======== Extrait

Si Feuerstein a défini douze critères précis de médiation qui, pour lui, conditionnent une relation éducative de qualité, dans notre étude, nous en avons privilégié six qui nous ont paru fondamentaux et déterminants 915 . Le premier critère, l'intentionnalité, préalable à tous les autres, peut être considéré comme facilitant toute relation, en revanche, les six autres nous ont semblé constitutifs d'une relation favorisant le processus d'élaboration de projet. L'intentionnalité, avec son corollaire, la réciprocité, sont, pour Feuerstein, les deux critères les plus importants : tout acte éducatif est soumis à une intention de son animateur, consciente ou non, qui est efficiente et, en retour suscite le désir et la motivation de l'apprenant. Le concept d'intentionnalité, appartenant à l'origine au registre de la philosophie, est lié à celui d'implication. La conseillère, impliquée elle-même, suscite le concours actif de la personne dans sa lecture de vie et son travail d'élaboration de projet. Nous avons introduit ce critère par cette question : "Avez-vous eu le sentiment que la conseillère avait envie de vous aider ?", que nous avons assortie d'une seconde : "Aviez-vous le qu'elle était positive à votre égard ?".

================
======== Enregistrements présentés

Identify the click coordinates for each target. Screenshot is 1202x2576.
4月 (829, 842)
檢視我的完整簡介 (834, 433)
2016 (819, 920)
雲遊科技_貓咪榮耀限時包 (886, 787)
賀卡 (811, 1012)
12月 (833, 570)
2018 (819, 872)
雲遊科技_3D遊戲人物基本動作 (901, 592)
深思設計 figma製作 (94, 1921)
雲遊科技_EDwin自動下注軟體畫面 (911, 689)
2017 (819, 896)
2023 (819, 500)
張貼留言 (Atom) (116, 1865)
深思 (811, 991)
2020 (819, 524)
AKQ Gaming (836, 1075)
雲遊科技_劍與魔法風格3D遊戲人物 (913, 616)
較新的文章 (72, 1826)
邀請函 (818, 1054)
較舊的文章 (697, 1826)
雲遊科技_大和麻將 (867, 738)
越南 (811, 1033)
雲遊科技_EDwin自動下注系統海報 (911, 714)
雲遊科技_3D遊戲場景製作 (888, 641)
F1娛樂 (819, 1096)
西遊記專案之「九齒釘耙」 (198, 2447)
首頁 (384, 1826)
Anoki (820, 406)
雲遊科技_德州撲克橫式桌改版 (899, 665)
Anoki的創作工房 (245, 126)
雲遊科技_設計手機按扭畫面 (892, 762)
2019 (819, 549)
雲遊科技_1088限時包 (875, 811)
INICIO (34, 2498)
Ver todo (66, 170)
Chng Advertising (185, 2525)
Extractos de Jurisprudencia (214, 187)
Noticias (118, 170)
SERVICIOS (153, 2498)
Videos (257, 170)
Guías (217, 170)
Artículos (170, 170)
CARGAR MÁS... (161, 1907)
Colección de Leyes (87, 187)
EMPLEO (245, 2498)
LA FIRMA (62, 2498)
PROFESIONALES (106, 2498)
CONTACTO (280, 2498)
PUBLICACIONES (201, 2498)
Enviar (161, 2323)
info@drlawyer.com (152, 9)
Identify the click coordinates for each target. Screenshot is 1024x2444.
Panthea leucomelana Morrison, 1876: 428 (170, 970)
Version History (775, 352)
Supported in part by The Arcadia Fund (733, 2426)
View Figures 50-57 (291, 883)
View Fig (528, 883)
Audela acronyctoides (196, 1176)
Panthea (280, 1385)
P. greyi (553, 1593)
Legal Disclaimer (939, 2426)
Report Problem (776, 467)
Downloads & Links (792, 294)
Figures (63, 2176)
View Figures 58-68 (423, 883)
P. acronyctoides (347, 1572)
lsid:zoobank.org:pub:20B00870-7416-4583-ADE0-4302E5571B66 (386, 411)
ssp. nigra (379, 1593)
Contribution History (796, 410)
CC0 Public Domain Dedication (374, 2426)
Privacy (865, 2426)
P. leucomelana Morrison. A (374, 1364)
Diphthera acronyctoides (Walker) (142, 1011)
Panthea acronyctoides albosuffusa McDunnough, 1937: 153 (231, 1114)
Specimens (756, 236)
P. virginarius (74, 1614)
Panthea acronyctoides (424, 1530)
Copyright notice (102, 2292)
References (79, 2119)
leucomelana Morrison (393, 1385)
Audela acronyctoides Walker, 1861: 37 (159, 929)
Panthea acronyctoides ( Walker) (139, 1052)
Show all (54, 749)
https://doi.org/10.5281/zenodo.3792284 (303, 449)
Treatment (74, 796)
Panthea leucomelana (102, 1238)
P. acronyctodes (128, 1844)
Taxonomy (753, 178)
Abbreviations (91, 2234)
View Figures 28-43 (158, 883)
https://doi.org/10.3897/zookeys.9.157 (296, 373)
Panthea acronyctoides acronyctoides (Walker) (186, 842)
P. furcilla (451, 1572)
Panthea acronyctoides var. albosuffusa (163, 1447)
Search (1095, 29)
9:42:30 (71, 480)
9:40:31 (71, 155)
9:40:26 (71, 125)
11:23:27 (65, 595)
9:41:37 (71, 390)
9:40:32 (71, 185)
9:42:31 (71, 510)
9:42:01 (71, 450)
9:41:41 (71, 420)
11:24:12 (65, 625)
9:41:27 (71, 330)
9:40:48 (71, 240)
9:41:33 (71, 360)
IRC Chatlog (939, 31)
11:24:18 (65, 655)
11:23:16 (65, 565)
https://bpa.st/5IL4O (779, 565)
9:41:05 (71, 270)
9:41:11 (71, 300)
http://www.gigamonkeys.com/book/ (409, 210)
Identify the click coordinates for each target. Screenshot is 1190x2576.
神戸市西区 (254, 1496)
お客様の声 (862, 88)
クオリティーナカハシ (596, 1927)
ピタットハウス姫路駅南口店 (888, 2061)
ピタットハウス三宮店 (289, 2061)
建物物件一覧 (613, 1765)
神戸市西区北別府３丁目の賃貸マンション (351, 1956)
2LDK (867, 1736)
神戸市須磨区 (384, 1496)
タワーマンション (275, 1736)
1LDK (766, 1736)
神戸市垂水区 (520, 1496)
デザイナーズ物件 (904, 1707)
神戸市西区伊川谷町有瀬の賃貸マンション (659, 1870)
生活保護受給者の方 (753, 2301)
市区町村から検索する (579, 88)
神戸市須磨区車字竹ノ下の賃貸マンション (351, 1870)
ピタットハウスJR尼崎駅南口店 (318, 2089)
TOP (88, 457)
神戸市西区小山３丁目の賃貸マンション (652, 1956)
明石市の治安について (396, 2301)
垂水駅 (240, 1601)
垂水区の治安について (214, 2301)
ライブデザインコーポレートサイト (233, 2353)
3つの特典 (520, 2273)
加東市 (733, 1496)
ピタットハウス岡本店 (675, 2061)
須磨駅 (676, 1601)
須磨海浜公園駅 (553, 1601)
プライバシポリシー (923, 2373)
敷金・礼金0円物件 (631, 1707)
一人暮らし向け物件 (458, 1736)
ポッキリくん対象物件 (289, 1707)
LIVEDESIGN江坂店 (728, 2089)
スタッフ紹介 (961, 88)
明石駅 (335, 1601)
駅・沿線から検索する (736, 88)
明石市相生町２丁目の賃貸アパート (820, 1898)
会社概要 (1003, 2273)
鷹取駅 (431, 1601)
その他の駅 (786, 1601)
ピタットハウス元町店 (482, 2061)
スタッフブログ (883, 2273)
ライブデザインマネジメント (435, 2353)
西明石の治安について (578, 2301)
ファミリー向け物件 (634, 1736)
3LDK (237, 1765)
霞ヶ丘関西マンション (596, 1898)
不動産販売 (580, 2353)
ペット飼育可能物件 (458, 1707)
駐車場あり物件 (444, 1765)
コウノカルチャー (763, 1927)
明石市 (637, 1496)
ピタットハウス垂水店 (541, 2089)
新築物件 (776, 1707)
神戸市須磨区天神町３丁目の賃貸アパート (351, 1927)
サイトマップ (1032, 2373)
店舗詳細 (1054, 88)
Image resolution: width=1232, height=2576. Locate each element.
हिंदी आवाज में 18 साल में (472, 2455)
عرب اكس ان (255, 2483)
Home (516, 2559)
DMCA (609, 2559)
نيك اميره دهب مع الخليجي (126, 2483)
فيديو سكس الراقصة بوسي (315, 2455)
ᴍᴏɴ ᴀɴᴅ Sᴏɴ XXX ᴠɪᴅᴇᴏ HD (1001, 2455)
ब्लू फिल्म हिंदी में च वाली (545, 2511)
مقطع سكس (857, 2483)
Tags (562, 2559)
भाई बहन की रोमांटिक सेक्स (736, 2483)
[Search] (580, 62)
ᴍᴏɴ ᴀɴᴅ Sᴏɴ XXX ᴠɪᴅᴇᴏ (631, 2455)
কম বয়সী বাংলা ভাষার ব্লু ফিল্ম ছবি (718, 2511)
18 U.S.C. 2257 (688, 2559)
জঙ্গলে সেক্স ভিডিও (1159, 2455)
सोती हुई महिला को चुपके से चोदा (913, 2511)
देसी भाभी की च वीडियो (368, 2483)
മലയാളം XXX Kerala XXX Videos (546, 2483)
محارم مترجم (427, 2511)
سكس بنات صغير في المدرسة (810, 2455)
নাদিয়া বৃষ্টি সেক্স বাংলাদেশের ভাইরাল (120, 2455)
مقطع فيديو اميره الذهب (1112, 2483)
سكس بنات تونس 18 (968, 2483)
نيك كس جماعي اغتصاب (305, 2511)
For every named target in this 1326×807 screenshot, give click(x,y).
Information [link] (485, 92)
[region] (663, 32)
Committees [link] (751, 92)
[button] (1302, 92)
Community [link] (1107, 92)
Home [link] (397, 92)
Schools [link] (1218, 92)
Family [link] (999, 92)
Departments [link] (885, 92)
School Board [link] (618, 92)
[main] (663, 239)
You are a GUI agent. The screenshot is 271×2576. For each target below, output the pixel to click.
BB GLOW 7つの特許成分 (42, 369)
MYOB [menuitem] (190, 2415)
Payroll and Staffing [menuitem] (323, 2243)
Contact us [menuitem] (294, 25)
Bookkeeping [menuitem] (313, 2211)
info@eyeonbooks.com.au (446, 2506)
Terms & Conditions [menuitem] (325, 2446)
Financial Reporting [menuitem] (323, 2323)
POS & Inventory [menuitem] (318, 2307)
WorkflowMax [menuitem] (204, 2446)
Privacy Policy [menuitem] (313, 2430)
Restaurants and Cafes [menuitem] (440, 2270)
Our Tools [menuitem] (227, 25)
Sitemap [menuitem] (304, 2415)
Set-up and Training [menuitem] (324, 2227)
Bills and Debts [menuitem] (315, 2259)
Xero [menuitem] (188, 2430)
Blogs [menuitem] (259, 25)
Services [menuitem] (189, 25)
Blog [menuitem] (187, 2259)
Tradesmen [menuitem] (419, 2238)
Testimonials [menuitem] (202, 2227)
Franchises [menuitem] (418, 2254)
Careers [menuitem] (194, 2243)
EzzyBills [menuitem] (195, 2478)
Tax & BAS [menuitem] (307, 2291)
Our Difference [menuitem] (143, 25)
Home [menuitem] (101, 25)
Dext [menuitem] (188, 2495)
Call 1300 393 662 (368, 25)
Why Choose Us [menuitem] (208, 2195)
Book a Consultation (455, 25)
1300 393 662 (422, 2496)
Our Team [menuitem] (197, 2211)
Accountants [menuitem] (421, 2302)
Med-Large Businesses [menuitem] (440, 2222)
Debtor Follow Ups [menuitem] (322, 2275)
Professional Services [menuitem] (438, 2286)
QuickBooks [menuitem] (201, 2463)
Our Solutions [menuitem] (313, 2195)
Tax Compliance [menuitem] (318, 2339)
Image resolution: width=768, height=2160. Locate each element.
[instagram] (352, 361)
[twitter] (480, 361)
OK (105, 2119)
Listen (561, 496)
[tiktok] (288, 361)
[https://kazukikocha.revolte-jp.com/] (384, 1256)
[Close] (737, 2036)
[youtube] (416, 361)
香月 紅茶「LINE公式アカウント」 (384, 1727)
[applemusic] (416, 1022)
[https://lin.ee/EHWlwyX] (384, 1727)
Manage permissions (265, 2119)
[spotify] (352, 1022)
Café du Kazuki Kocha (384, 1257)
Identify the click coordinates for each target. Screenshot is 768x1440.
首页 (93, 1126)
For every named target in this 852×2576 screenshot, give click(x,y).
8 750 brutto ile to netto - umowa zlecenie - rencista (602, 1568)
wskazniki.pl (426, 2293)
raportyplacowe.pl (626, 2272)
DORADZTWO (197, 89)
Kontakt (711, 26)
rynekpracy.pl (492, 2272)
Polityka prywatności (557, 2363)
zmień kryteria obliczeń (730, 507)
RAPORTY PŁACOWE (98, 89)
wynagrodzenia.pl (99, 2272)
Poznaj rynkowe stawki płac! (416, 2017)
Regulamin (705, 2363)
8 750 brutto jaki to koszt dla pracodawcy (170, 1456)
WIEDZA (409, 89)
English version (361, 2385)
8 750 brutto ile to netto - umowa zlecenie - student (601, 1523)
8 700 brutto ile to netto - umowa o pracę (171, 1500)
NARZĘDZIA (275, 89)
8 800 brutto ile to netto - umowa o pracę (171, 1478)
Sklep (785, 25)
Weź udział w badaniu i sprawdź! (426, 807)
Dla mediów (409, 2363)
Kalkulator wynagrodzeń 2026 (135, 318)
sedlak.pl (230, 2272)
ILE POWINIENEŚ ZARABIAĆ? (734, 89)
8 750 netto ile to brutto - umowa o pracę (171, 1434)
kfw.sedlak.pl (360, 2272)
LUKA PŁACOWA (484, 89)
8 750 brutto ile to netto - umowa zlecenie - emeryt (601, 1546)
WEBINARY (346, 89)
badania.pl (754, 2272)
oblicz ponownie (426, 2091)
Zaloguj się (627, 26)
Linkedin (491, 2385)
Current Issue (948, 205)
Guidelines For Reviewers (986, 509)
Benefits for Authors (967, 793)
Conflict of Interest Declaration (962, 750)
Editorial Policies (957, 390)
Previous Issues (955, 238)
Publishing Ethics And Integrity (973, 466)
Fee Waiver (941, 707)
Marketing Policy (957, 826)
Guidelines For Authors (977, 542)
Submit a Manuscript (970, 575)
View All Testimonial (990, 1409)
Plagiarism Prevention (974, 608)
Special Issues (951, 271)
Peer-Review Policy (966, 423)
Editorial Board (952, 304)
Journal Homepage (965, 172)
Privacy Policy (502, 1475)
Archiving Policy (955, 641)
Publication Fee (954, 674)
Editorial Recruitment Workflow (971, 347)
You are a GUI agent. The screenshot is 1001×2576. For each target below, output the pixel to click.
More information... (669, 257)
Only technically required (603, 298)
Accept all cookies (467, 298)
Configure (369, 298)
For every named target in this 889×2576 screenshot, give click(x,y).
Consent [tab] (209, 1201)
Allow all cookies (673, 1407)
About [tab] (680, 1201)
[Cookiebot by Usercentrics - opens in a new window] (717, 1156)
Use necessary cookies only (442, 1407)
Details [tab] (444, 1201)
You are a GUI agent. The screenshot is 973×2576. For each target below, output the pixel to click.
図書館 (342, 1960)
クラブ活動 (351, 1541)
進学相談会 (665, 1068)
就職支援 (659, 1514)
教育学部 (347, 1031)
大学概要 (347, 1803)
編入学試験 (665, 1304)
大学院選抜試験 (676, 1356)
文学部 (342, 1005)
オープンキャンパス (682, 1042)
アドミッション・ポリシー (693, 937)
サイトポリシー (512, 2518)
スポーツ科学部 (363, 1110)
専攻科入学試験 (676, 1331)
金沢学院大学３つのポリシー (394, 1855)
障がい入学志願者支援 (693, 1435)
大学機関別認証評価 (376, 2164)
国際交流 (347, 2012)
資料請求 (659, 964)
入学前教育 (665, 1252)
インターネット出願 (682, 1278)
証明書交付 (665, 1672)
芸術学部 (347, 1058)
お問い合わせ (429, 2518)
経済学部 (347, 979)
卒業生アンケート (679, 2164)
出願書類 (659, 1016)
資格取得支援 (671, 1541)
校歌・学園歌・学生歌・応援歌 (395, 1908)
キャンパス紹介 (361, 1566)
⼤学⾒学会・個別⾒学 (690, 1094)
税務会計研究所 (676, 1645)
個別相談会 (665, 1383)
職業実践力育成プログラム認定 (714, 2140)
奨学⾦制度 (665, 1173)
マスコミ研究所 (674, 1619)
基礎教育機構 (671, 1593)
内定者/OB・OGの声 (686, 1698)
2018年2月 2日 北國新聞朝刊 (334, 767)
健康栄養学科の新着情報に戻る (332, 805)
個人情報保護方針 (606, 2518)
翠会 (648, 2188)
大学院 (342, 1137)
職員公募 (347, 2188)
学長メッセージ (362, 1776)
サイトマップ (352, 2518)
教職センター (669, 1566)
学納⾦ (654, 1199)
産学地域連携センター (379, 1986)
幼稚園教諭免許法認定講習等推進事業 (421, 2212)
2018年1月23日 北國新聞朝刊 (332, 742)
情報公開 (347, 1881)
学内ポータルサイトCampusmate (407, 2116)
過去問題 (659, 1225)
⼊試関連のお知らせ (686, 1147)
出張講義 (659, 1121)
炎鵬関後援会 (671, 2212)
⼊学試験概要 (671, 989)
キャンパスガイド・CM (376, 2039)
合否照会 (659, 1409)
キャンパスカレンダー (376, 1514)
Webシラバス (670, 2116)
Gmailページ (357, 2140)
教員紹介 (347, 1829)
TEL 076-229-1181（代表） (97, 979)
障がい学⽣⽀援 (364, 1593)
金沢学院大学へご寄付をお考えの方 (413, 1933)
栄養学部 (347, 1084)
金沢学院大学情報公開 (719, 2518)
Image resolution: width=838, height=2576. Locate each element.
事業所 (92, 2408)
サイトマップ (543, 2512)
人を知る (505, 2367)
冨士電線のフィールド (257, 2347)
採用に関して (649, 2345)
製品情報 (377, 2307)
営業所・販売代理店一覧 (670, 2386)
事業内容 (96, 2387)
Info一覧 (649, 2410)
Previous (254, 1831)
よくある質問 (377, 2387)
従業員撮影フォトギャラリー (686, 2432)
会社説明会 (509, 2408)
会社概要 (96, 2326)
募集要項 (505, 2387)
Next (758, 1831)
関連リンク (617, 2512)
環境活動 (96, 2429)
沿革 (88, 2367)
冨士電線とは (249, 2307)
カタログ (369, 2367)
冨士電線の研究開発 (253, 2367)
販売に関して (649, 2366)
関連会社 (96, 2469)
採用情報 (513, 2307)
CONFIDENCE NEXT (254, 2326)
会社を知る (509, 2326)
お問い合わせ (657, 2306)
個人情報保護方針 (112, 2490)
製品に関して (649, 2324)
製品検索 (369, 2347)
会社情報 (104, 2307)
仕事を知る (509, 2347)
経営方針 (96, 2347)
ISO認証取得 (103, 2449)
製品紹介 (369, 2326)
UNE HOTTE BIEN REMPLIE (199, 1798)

================

**Détails de l'exercice:** Prolongez l'extrait sur les critères de médiation de Feuerstein en reprenant juste après sa dernière phrase.

**Réponse rédigée:**
La transcendance est la possibilité de dépasser la situation concrète ou le besoin immédiat, pour atteindre une généralisation de l'action :"elle permet de transformer les stimuli qui s'abattent de manière directe et de leur donner une interprétation au-delà de l'expérience épisodique et isolée" 916 . Ce critère est inhérent à la relation d'orientation telle qu'elle est pratiquée à la MIFE, puisque, au travers du recensement des expériences et des acquis personnels et professionnels, il s'agit d'élargir le champ des représentations personnelles et professionnelles, de rechercher des pistes nouvelles et d'inscrire le projet dans la globalité de la vie. En effet, nous considérons que le processus d'élaboration de projet professionnel n'est pas dépendant exclusivement de l'environnement extérieur, mais est basé prioritairement sur l'identité et l'expérience de la personne, dans un rapport de faisabilité avec celui-ci. Les questions "est ce que vous pensez que ce projet, cette direction que vous avez prise, s'enracine dans votre histoire, dans votre personnalité ?" comme sur l'élargissement des représentations professionnelles, nous ont semblé traduire cette dimension de transcendance 917 .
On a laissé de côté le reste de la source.